Detection and Characterization of Circulating Tumor Cells Using Imaging Flow Cytometry—A Perspective Study

SIMPLE SUMMARY: Liquid biopsy is non-invasive approach used to prognose and monitor tumor progression based on the detection and examination of metastasis-related events found in the patients’ blood (such as circulating tumor cells (CTCs), extracellular vesicles, and circulating nucleic acids). Different ultrasensitive techniques are applied to study those events and the biology of tumor dissemination, which in the future might complement standard diagnostics. Here, we suggest that CTCs analysis could be improved by the usage of imaging flow cytometry, combining advantages of both standard flow cytometry (high-scale analysis) and microscopy (high resolution) to investigate detailed features of those cells. From this perspective, we discuss the potential of this technology in the CTC field and present representative images of CTCs from breast and prostate cancer patients analyzed with this method.

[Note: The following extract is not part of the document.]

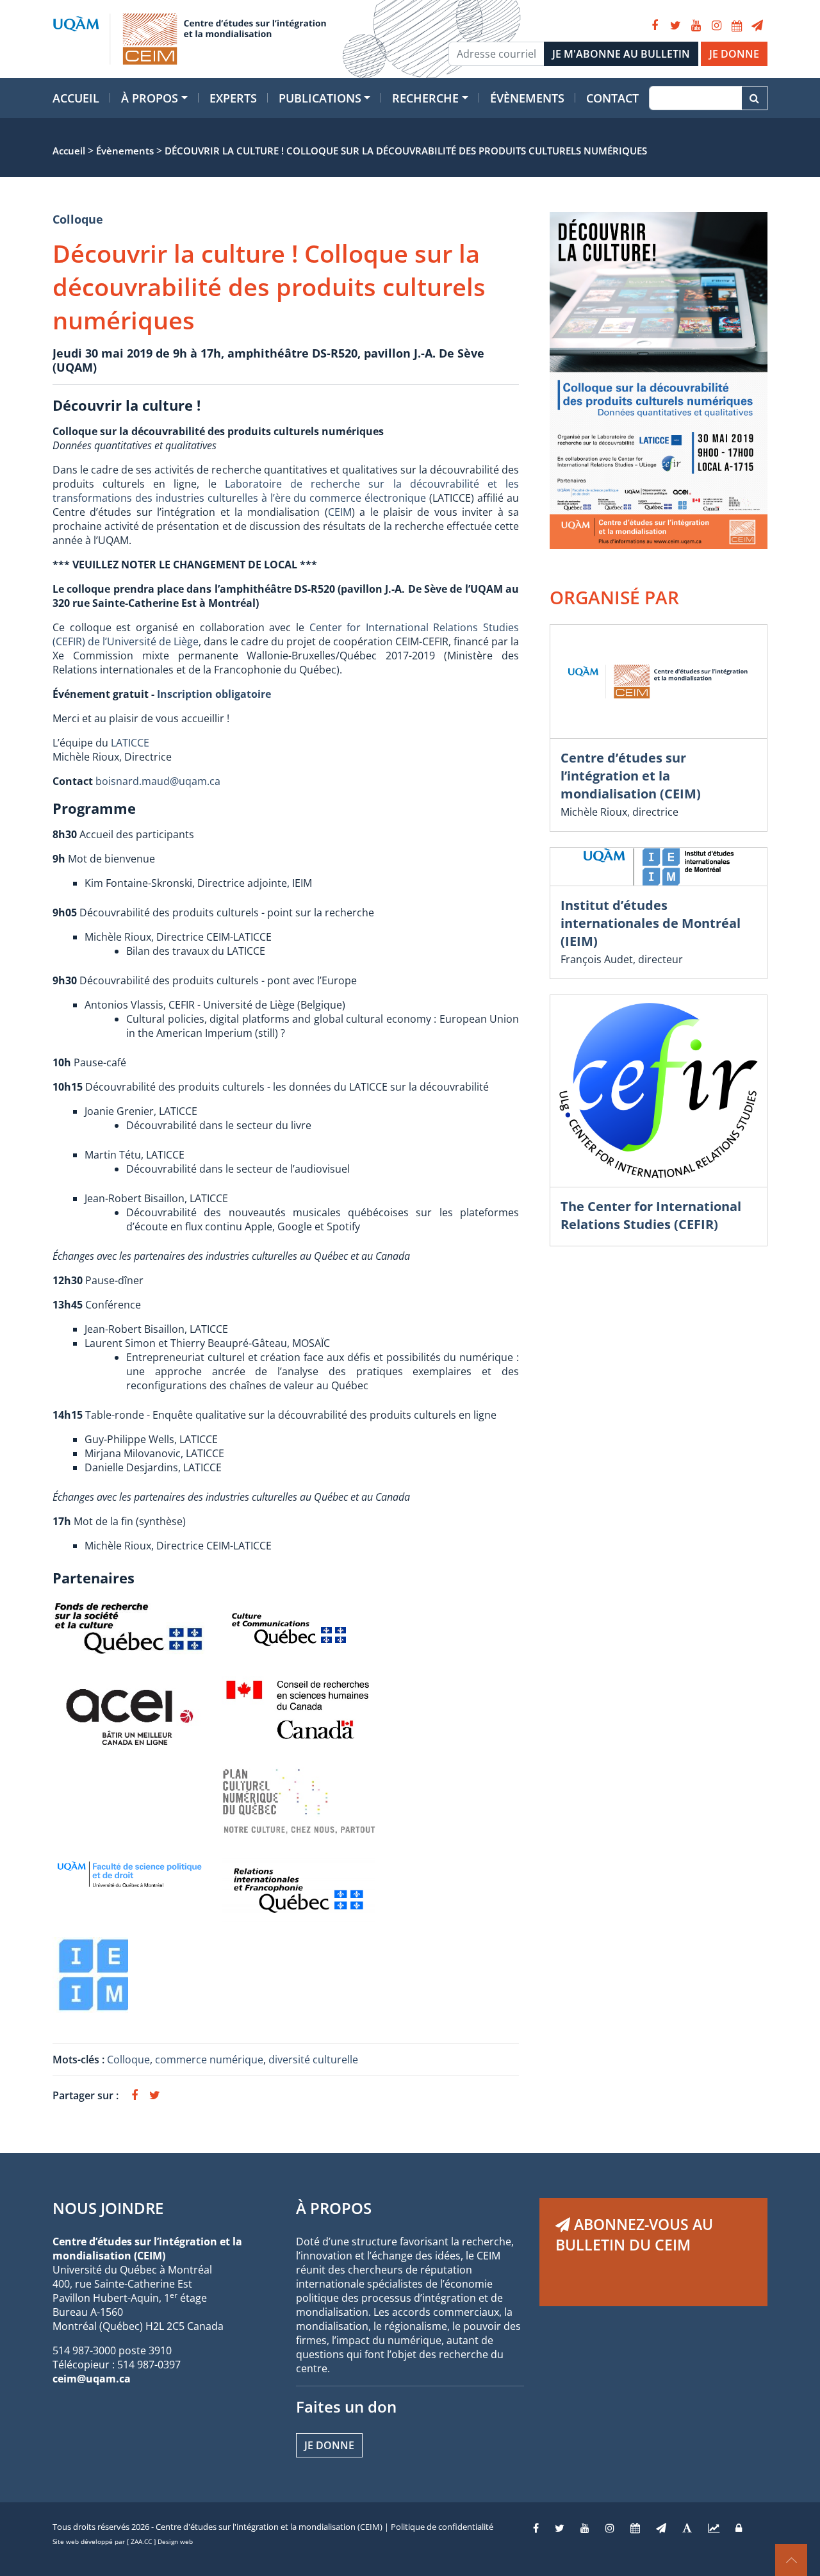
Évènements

ABSTRACT: Tumor dissemination is one of the most-investigated steps of tumor progression, which in recent decades led to the rapid development of liquid biopsy aiming to analyze circulating tumor cells (CTCs), extracellular vesicles (EVs), and circulating nucleic acids in order to precisely diagnose and monitor cancer patients. Flow cytometry was considered as a method to detect CTCs; however, due to the lack of verification of the investigated cells’ identity, this method failed to reach clinical utility. Meanwhile, imaging flow cytometry combining the sensitivity and high throughput of flow cytometry and image-based detailed analysis through a high-resolution microscope might open a new avenue in CTC technologies and provide an open-platform system alternative to CellSearch(®), which is still the only gold standard in this field. Hereby, we shortly review the studies on the usage of flow cytometry in CTC identification and present our own representative images of CTCs envisioned by imaging flow cytometry providing rationale that this novel technology might be a good tool for studying tumor dissemination, and, if combined with a high CTC yield enrichment method, could upgrade CTC-based diagnostics.